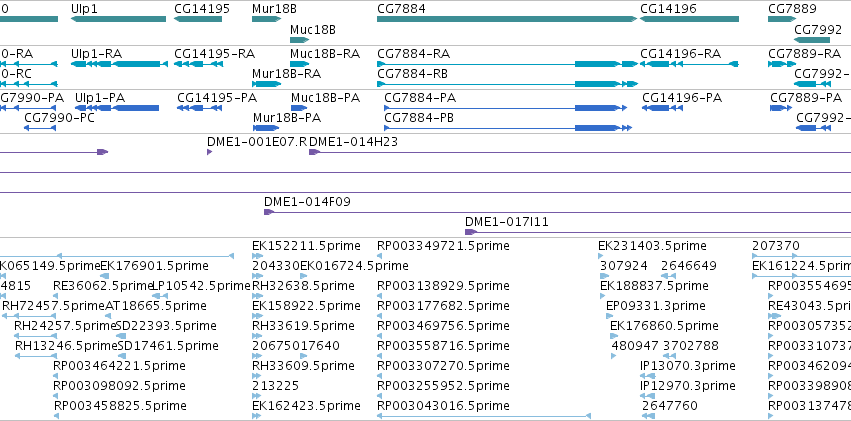Screen dimensions: 851x421
Task: Select the EK231403.5prime EST label
Action: click(652, 246)
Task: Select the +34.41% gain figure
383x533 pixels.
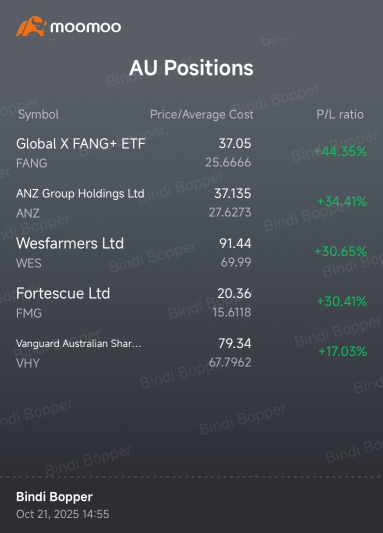Action: [x=342, y=201]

> [REQUIREMENT]:
Nothing but an exact copy is needed, covering the lines from the line with "Task: Select the +34.41% gain figure" through the last line of the entries, pictures excluded.

> [SOLUTION TO THIS PROBLEM]:
Task: Select the +34.41% gain figure
383x533 pixels.
Action: [x=342, y=201]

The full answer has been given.